'Crude' US rhetoric could boost Iran's hard-liners

Iran's supreme leader on Wednesday condemned a US diplomatic assault.

There is an unpleasant sense of déjà vu in Tehran. In 2001, Iran helped the US oust the Taliban in Afghanistan. But not long thereafter, it was lumped into President Bush's "axis of evil" with Iraq and North Korea for allegedly pursuing nuclear weapons and sponsoring terrorism.

Tehran then remained neutral in the Iraq war, but welcomed Saddam Hussein's overthrow and sealed its border to prevent the escape of senior Iraqi officials.

Even so, increasingly hostile rhetoric emerged from Washington, with the Pentagon talking of covert efforts to "destabilize" the Islamic Republic in the hope of igniting a popular uprising.

It is, according to European diplomats and Iranian analysts, a "very crude" approach that could backfire by encouraging rival factions in Iran to close ranks against an external threat, effectively bolstering the very hard-liners in Tehran Washington hopes to undermine.

Iranian reformers say the best way to counter American threats is to improve the regime's image by ending its chokehold on President Mohammad Khatami's attempts to liberalize the system.

"Responding to America with tough rhetoric is not the answer. The best way to reduce American hostility is to boost the popularity of the system by following Khatami's reform program," says Hossein Alikhani, an Iranian businessman who heads the Center for Global Dialogue, a think tank in Cyprus.

"Saying you're going to destabilize the regime is a mistake because it gives the hard-liners the chance to arrest people, as anything their critics say will be portrayed as supporting the US," Mr. Alikhani says.

Critics of Washington's approach to Iran say it would also be a mistake to champion exiled opposition figures or groups that have little support inside Iran. Influential neoconservatives in Washington are promoting Reza Pahlavi, the son of the late Shah, currently living in Virginia, whose only real base of support among Iranians is in Los Angeles.
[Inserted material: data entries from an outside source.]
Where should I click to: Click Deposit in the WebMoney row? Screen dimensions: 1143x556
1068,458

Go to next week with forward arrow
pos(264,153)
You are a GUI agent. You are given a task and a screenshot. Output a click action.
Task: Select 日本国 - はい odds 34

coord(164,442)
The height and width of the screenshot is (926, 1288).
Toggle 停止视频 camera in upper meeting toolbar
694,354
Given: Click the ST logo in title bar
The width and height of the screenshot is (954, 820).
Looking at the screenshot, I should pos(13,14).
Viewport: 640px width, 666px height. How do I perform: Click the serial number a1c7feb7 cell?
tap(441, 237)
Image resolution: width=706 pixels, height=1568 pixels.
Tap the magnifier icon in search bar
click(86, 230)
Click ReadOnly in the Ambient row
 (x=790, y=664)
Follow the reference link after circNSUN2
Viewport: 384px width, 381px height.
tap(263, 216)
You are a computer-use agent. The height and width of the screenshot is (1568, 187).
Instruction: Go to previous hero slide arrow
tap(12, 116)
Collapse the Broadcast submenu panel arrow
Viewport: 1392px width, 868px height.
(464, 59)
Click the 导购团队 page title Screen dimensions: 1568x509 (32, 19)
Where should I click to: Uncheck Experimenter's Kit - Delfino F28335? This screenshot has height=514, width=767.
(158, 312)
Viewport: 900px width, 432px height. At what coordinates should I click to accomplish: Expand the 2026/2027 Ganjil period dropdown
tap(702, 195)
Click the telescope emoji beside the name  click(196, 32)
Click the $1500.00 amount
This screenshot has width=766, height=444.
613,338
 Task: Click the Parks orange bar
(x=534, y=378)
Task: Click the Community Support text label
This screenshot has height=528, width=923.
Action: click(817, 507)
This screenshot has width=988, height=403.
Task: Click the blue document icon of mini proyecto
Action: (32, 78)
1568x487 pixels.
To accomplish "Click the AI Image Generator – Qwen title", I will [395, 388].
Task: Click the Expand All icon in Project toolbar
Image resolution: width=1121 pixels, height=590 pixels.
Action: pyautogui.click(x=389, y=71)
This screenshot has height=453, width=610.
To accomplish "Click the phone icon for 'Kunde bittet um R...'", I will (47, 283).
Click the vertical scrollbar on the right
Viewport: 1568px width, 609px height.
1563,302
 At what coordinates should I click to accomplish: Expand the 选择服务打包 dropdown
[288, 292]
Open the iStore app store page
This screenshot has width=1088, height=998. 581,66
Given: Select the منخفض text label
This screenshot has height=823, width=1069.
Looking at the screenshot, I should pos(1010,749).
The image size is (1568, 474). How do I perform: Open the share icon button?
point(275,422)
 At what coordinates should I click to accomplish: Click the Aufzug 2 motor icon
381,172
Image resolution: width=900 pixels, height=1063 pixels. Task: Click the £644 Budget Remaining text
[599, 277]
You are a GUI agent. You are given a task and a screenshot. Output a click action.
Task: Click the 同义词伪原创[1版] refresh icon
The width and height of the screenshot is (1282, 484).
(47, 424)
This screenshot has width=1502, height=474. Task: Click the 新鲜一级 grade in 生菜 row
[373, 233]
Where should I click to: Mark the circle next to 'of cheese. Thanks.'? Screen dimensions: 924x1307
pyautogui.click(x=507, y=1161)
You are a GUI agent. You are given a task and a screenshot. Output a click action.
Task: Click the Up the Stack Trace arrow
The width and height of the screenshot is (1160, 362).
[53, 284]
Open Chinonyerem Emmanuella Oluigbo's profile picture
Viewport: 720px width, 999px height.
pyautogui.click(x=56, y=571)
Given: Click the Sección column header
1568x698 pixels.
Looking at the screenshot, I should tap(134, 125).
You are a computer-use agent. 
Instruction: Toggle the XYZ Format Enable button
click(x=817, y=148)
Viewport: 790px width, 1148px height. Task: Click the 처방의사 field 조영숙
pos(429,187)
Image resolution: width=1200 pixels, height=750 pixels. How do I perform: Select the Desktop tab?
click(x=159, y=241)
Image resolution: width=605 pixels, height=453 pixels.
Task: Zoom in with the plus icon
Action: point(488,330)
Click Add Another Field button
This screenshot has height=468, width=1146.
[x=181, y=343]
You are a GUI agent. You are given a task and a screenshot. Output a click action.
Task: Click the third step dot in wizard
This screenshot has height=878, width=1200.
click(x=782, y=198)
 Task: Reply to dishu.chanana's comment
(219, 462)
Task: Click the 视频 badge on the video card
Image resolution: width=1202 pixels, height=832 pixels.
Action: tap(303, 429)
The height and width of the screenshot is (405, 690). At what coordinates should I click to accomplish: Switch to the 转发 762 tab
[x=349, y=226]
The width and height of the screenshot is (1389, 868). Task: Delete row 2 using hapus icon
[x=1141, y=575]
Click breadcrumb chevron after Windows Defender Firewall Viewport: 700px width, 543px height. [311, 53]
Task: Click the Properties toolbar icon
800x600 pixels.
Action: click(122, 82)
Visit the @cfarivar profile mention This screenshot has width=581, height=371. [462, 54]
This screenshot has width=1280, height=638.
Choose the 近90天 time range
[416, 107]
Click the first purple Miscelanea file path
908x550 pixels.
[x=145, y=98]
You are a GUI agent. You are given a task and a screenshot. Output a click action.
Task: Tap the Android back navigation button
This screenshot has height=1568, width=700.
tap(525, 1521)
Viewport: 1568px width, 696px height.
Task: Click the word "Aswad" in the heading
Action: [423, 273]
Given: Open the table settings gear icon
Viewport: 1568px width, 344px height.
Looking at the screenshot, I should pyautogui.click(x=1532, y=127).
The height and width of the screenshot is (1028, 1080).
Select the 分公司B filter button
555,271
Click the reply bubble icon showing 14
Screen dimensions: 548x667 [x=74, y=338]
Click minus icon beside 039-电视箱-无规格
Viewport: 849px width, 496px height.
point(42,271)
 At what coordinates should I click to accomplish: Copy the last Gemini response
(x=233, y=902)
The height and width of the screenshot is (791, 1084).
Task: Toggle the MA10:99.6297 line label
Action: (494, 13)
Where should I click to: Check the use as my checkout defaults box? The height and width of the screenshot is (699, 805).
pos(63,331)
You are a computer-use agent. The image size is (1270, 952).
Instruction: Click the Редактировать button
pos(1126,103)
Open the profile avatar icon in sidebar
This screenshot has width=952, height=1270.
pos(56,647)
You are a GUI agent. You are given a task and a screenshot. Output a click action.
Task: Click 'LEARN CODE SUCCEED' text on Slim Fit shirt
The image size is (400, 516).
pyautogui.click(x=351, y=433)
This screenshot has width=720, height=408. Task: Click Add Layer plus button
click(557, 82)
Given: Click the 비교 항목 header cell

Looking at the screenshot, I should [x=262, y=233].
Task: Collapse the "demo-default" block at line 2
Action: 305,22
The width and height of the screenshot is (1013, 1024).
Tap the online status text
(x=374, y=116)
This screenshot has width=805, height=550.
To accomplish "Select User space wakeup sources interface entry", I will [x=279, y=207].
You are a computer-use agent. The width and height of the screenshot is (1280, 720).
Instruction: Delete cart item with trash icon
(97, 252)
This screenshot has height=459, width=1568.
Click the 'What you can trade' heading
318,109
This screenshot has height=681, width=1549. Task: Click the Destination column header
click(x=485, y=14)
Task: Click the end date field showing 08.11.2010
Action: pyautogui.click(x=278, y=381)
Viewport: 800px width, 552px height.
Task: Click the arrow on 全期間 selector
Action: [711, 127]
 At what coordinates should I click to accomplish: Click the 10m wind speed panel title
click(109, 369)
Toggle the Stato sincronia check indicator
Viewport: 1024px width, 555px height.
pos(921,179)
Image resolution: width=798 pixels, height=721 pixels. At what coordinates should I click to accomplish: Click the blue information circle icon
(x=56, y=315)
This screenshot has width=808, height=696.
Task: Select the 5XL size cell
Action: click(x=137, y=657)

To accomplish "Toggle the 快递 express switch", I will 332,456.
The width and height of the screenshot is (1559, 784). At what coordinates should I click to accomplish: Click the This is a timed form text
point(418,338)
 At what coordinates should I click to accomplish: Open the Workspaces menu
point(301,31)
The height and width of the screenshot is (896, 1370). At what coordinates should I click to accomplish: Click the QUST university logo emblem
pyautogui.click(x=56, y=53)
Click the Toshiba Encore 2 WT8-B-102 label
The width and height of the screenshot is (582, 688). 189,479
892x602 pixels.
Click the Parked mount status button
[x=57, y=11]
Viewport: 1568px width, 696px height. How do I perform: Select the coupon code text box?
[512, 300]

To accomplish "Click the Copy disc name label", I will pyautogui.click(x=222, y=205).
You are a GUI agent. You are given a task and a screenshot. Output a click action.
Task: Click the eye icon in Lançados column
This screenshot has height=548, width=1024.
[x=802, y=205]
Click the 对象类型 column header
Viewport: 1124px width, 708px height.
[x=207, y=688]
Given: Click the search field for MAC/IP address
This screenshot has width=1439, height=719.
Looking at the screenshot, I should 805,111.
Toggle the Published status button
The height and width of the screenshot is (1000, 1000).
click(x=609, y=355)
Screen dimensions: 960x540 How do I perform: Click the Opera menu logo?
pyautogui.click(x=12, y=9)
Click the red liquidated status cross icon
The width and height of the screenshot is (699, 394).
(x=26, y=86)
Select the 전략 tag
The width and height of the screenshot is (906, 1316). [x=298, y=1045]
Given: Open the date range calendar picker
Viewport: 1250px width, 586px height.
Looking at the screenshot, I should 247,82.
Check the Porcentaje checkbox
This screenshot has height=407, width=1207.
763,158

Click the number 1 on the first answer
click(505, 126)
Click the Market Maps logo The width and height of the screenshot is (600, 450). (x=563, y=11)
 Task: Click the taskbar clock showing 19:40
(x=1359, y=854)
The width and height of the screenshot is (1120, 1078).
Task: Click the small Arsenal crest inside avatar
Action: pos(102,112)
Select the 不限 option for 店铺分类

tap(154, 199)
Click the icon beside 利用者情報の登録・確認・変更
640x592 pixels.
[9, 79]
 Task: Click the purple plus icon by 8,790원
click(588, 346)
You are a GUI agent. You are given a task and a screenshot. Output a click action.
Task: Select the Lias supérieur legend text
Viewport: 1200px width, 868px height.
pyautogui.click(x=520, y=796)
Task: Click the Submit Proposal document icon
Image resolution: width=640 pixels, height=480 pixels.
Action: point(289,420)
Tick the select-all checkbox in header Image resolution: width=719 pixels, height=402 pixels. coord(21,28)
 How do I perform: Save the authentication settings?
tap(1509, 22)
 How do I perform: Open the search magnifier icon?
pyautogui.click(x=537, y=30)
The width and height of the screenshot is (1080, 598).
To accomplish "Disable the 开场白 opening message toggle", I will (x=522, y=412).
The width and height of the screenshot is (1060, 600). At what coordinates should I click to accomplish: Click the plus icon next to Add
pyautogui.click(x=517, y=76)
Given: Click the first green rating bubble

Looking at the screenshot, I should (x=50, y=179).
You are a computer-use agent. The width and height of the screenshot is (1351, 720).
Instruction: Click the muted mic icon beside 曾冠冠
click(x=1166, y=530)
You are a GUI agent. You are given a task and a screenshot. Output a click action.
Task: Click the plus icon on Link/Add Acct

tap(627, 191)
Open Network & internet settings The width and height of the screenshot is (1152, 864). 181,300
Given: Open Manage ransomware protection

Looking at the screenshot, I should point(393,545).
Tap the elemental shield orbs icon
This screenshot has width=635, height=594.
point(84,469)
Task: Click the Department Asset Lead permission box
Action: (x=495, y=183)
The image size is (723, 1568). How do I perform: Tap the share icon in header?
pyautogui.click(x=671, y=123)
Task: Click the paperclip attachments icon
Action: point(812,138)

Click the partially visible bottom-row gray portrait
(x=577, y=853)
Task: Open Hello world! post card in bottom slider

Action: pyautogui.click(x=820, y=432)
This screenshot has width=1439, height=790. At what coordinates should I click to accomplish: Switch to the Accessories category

Congress, meanwhile, appears to want the Iraq-based Iranian militant opposition group People's Mujahideen removed from the State Department's list of terrorist organizations, prompting Iran to accuse the US of double standards in the war on terror.

The group was given a base in Iraq by Saddam Hussein and was regarded by the coalition as an integral part of Iraq's armed forces. Ordinary Iranians have never forgiven it for fighting alongside Iraqi forces during the devastating eight-year Iran-Iraq war.

"So far the United States' threatening rhetoric against Iran, if anything, has actually benefited the hard-liners, because now they are appealing to the patriotism and religious sentiments of the Iranians," says Sadegh Zibakalam, a professor of politics at Tehran University.

He pointed to the robust speech Wednesday by the country's conservative supreme leader, Ayatollah Ali Khamenei, who gave no indication of taking the US threats seriously and who spoke of the "stupid arrogance of American leaders."

The more aggressive US stance towards Tehran follows accusations that Iran is sheltering senior Al Qaeda members, some of whom American intelligence suspects of being involved in the Riyadh suicide bombings, developing a clandestine nuclear weapons program, and interfering in postwar Iraq. Iran has denied all the charges.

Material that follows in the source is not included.